───── RAW DATA ─────

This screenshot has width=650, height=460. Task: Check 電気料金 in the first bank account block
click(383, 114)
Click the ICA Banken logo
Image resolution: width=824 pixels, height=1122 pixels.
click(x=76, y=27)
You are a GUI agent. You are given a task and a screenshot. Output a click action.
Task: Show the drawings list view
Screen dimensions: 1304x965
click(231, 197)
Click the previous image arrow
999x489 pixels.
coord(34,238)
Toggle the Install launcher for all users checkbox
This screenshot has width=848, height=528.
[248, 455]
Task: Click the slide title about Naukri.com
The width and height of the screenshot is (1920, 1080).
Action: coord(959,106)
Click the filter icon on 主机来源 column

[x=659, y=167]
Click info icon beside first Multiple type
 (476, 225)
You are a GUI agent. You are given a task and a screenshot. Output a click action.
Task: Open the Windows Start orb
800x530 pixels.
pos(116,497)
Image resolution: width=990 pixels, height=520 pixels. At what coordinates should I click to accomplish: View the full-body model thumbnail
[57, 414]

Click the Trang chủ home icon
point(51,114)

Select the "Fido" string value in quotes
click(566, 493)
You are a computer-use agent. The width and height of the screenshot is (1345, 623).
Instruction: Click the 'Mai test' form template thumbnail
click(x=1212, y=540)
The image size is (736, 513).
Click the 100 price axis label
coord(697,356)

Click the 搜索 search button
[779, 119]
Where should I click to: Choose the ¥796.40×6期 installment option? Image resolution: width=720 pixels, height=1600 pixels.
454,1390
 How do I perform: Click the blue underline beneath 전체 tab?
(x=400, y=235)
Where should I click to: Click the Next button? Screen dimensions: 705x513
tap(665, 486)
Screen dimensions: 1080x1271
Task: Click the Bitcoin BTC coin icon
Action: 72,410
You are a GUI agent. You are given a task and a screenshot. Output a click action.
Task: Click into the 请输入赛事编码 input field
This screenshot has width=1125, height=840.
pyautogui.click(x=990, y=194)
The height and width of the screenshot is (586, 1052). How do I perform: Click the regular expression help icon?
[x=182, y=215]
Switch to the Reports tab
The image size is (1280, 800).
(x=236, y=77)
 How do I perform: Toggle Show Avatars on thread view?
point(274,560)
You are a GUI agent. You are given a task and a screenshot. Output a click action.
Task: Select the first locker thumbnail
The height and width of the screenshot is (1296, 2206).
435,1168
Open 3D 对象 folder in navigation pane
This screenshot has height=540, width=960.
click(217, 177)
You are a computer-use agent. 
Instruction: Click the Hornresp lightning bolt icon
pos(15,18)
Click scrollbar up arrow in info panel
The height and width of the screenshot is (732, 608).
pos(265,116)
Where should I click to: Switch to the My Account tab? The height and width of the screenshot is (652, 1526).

─────

ASSIGNMENT:
Give back all the records exactly as they stand.

REPLY TO THE TASK:
This screenshot has width=650, height=460. Task: Check 電気料金 in the first bank account block
click(383, 114)
Click the ICA Banken logo
Image resolution: width=824 pixels, height=1122 pixels.
click(x=76, y=27)
You are a GUI agent. You are given a task and a screenshot. Output a click action.
Task: Show the drawings list view
Screen dimensions: 1304x965
click(231, 197)
Click the previous image arrow
999x489 pixels.
coord(34,238)
Toggle the Install launcher for all users checkbox
This screenshot has width=848, height=528.
[248, 455]
Task: Click the slide title about Naukri.com
The width and height of the screenshot is (1920, 1080).
Action: coord(959,106)
Click the filter icon on 主机来源 column

[x=659, y=167]
Click info icon beside first Multiple type
 (476, 225)
You are a GUI agent. You are given a task and a screenshot. Output a click action.
Task: Open the Windows Start orb
800x530 pixels.
pos(116,497)
Image resolution: width=990 pixels, height=520 pixels. At what coordinates should I click to accomplish: View the full-body model thumbnail
[57, 414]

Click the Trang chủ home icon
point(51,114)

Select the "Fido" string value in quotes
click(566, 493)
You are a computer-use agent. The width and height of the screenshot is (1345, 623).
Instruction: Click the 'Mai test' form template thumbnail
click(x=1212, y=540)
The image size is (736, 513).
Click the 100 price axis label
coord(697,356)

Click the 搜索 search button
[779, 119]
Where should I click to: Choose the ¥796.40×6期 installment option? Image resolution: width=720 pixels, height=1600 pixels.
454,1390
 How do I perform: Click the blue underline beneath 전체 tab?
(x=400, y=235)
Where should I click to: Click the Next button? Screen dimensions: 705x513
tap(665, 486)
Screen dimensions: 1080x1271
Task: Click the Bitcoin BTC coin icon
Action: 72,410
You are a GUI agent. You are given a task and a screenshot. Output a click action.
Task: Click into the 请输入赛事编码 input field
This screenshot has width=1125, height=840.
pyautogui.click(x=990, y=194)
The height and width of the screenshot is (586, 1052). How do I perform: Click the regular expression help icon?
[x=182, y=215]
Switch to the Reports tab
The image size is (1280, 800).
(x=236, y=77)
 How do I perform: Toggle Show Avatars on thread view?
point(274,560)
You are a GUI agent. You are given a task and a screenshot. Output a click action.
Task: Select the first locker thumbnail
The height and width of the screenshot is (1296, 2206).
435,1168
Open 3D 对象 folder in navigation pane
This screenshot has height=540, width=960.
click(217, 177)
You are a computer-use agent. 
Instruction: Click the Hornresp lightning bolt icon
pos(15,18)
Click scrollbar up arrow in info panel
The height and width of the screenshot is (732, 608).
pos(265,116)
Where should I click to: Switch to the My Account tab? The height and width of the screenshot is (652, 1526).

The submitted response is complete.